10. After assessing best interests, the primary remaining issue in the appeal was that of the reasonableness of expecting the second appellant to leave the UK when the child had crossed the 7-year threshold and the effect on the rest of the family. It is the same reasonableness test within the Rules under 276ADE as it is outside the Rules under section 117B of the Nationality, Immigration and Asylum Act 2002, and has been recently considered by the Court of Appeal in MA (Pakistan) and Others v Upper Tribunal (IAC) and Anor [2016] EWCA Civ 705 where the Court held that reasonableness in this context requires an assessment of the wider public interest factors in favour of removal. This assessment the judge embarked on from [18] onwards. The determination of weight to be accorded to these competing factors was a matter within the province of the judge. Having carefully considered the decision as a whole, I do not find it perverse or irrational for the judge to conclude that despite the length of residence and integration in the UK, taking into account the competing public interest considerations and in particular that there was no basis for any other member of the family to remain in the UK, it was reasonable to expect the child to accompany the rest of the family to Nigeria. They have no legitimate expectation to be able to remain in the UK and were without leave so that their immigration status has been precarious.
11. Mr Ojo relied on the fact that the second appellant is close to being able to apply for naturalisation as a British citizen. The tribunal recognised this at [19] of the decision, but had to take account of the circumstances as they were at the time. It may still be open to the second appellant to make such an application later this year, but that was not a matter strictly relevant to the decision before the First-tier Tribunal.
12. I note that as drafted the grounds relied on out of date case law and incorrectly plea that s117B(6) is determinative of the right of the child to remain in the UK. Contrary to the premise of the grounds, the second appellant and/or the other child are not going to be separated from their parent and family life will continue outside the UK on return to Nigeria.

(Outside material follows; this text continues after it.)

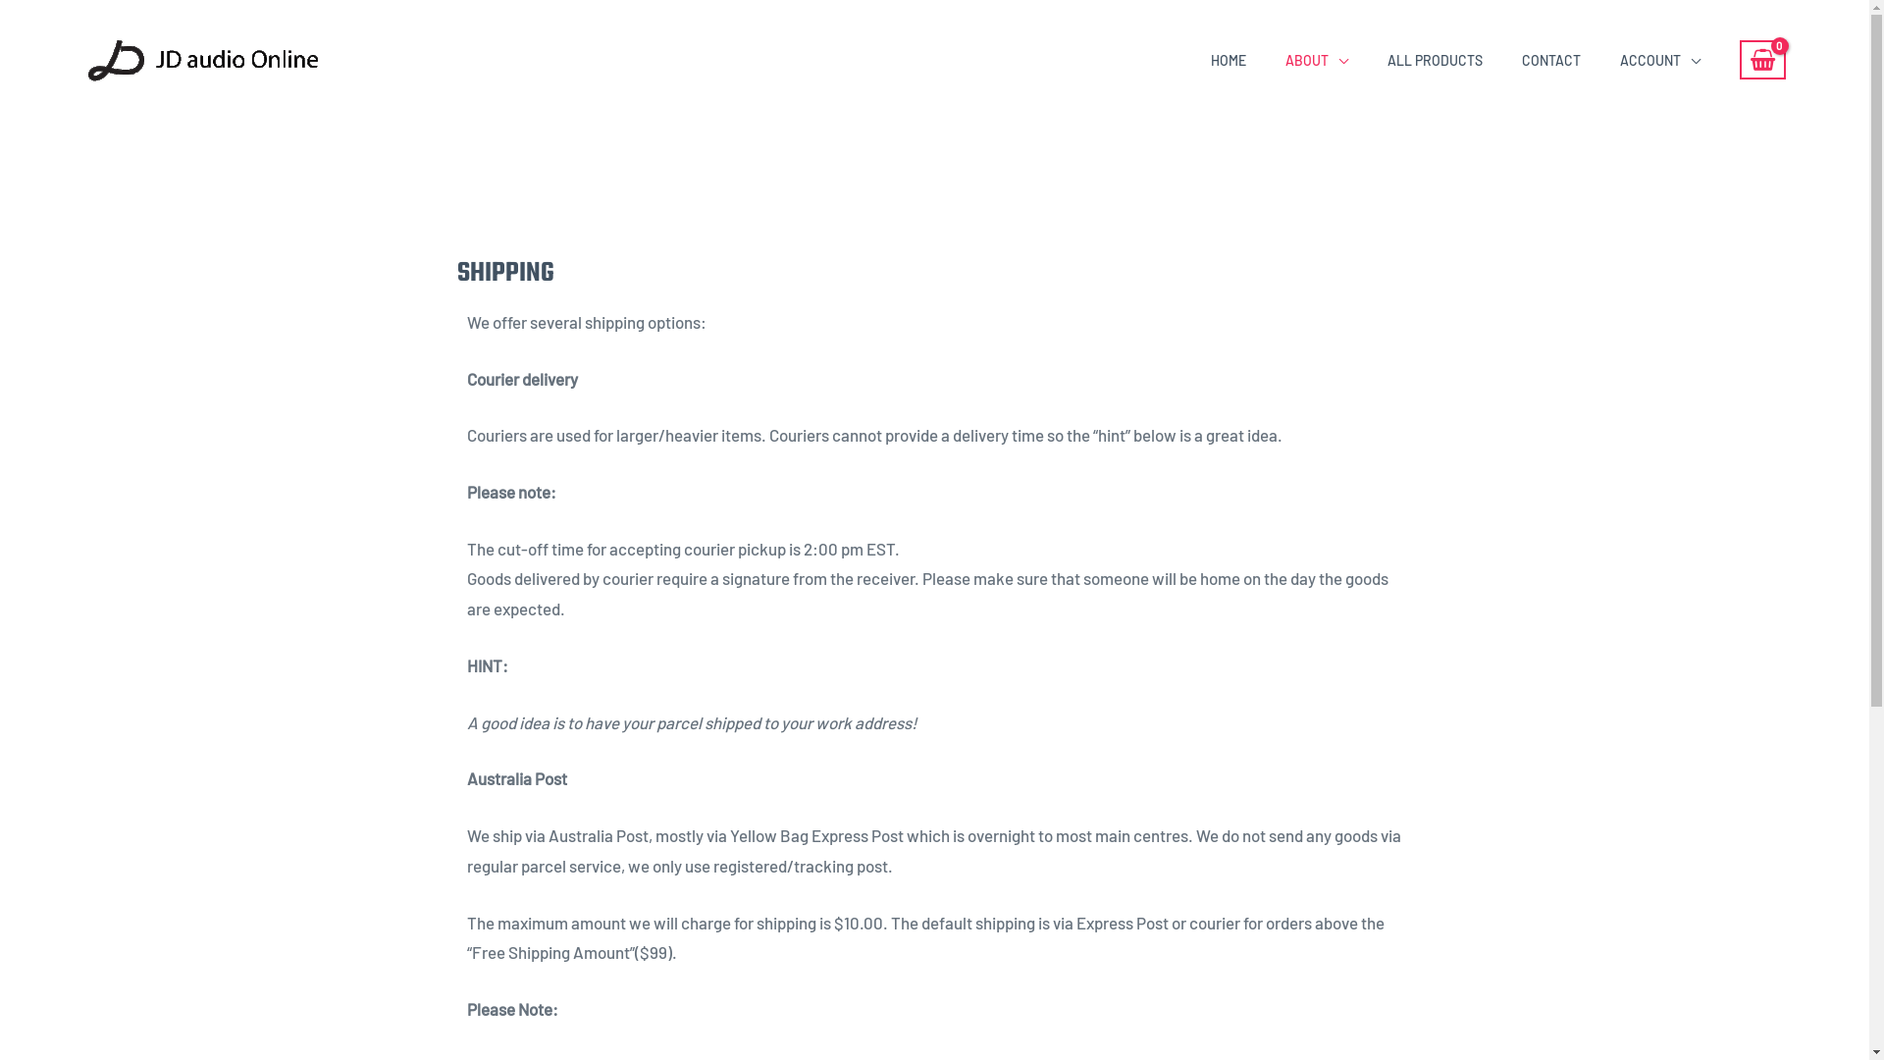 The height and width of the screenshot is (1060, 1884). I want to click on 'ACCOUNT', so click(1658, 59).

The starting point where the parent is to be removed is that the child's best interests are to go with the parent. There was obviously a balancing exercise to be carried out but it is clear that was done within the First-tier Tribunal decision.

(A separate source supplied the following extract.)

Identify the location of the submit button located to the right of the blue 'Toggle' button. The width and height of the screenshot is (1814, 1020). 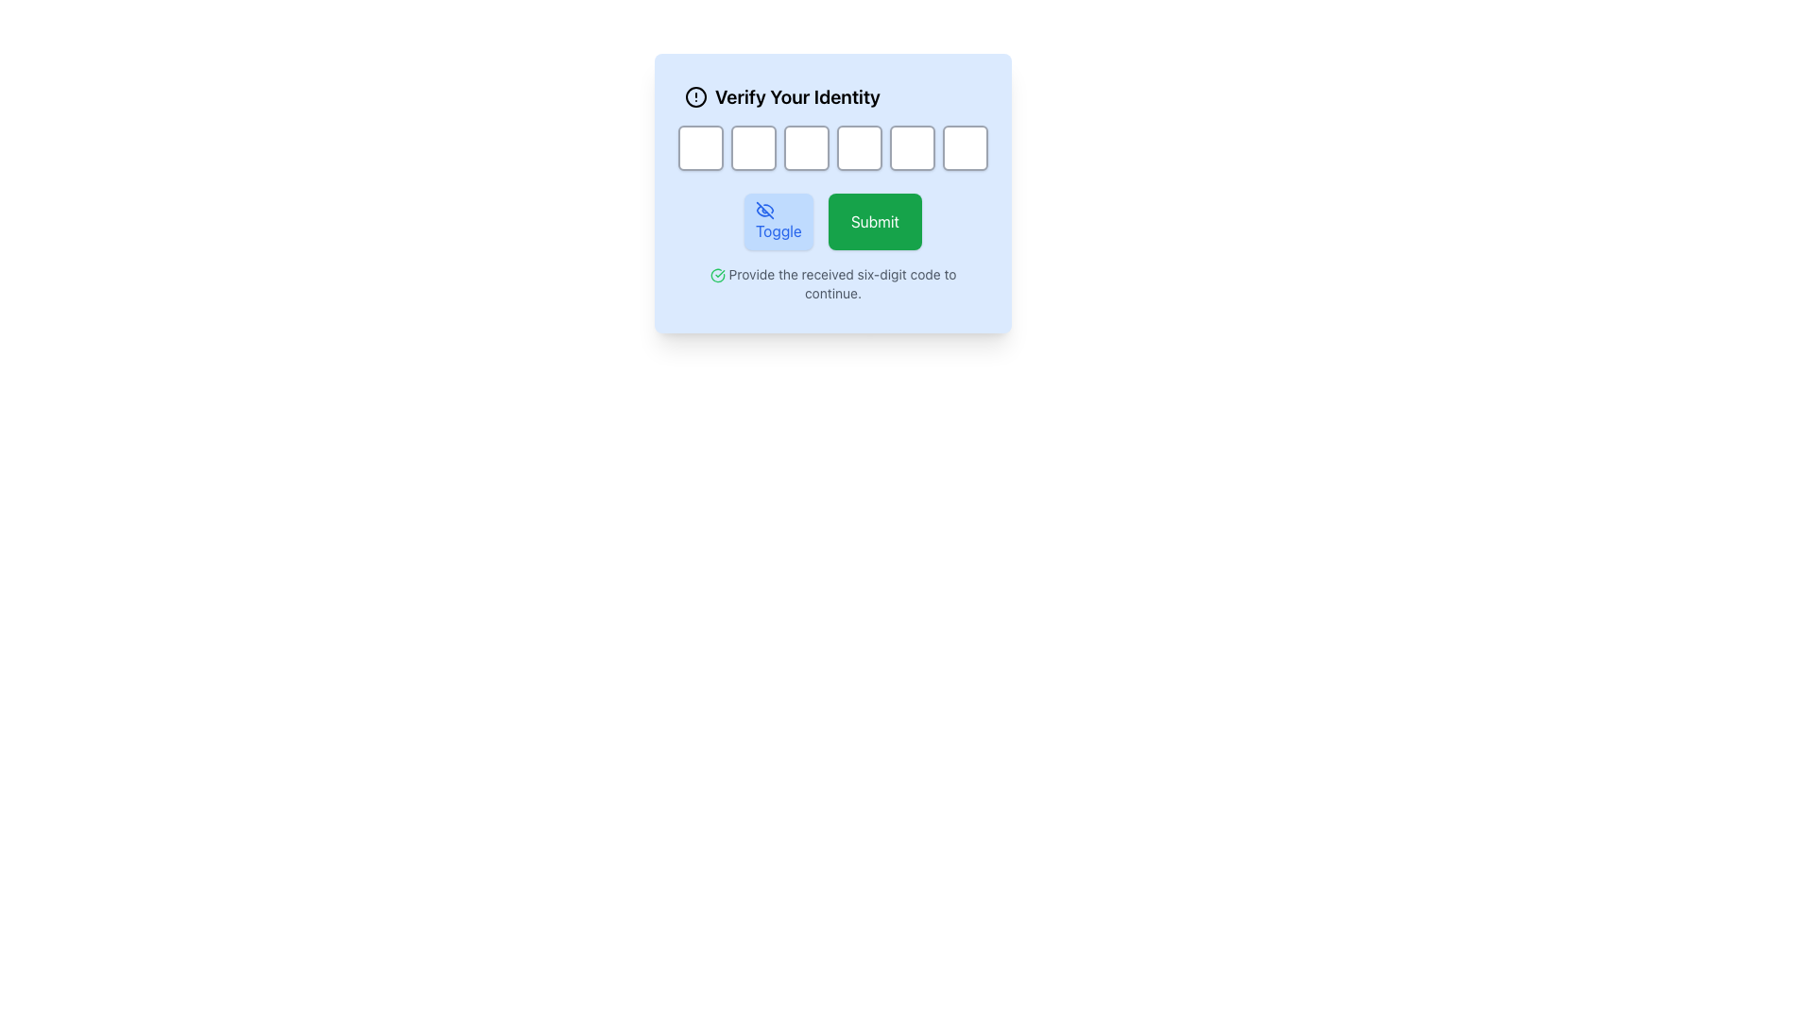
(874, 221).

13. I am satisfied that the findings and conclusions were fully open to the judge on the evidence and for which cogent reasoning has been provided in a careful assessment. The grounds are little more than a disagreement with the decision and fail to identify any material error of law. A different judge may have reached a different conclusion, but it was open to this judge to reach the conclusion made, for which cogent reasoning has been provided.
Decision:
14. The making of the decision of the First-tier Tribunal did not involve the making of an error on a point of law such that the decision should be set aside.
I do not set aside the decision.
The decision of the First-tier Tribunal stands and the appeals remain dismissed on all grounds.
Signed
Deputy Upper Tribunal Judge Pickup
Dated
Anonymity
I have considered whether any parties require the protection of any anonymity direction. No submissions were made on the issue. The First-tier Tribunal did make an order pursuant to rule 13(1) of the Tribunal Procedure Rules 2014.
Given the circumstances, I continue the anonymity direction.
Fee Award Note: this is not part of the determination.
In the light of my decision, I have considered whether to make a fee award pursuant to section 12(4)(a) of the Tribunals, Courts and Enforcement Act 2007.
I have had regard to the Joint Presidential Guidance Note: Fee Awards in Immigration Appeals (December 2011).
I make no fee award.
Reasons: The appeals have been dismissed.